#### [DATA FOR REVIEW]
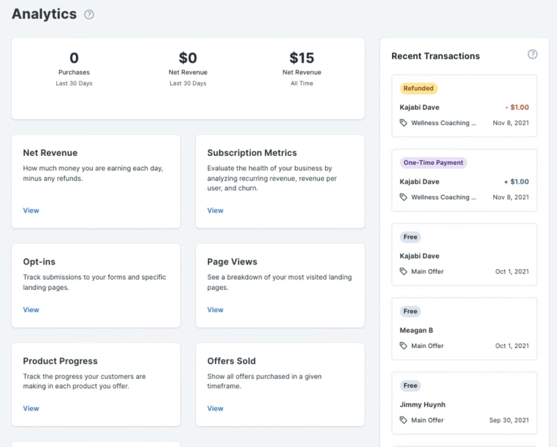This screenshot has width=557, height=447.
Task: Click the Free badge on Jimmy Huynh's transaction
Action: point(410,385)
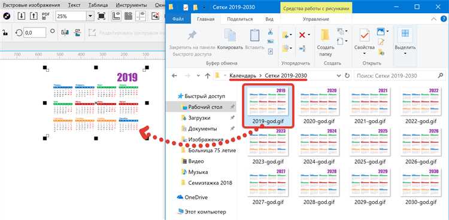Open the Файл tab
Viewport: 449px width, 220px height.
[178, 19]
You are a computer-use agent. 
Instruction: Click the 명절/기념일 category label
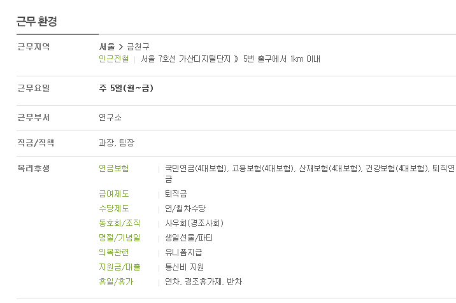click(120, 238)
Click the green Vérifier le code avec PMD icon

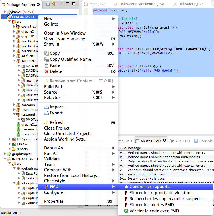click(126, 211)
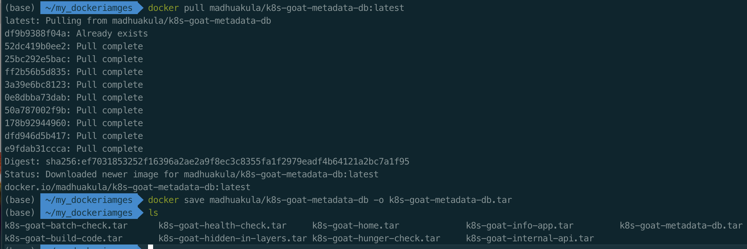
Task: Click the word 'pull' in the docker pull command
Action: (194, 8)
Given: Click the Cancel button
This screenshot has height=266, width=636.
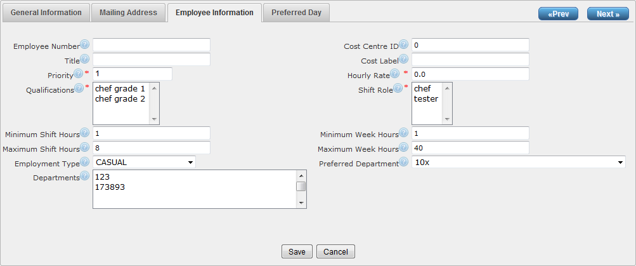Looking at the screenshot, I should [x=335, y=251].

--

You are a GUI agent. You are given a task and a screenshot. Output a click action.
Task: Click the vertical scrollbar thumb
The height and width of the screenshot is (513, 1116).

#### [WHAT TO PRODUCE]
What lines of the material above include "agent"? Copy each one.

#### [TASK ANSWER]
You are a computer-use agent. 
You are a GUI agent. You are given a task and a screenshot. Output a click action.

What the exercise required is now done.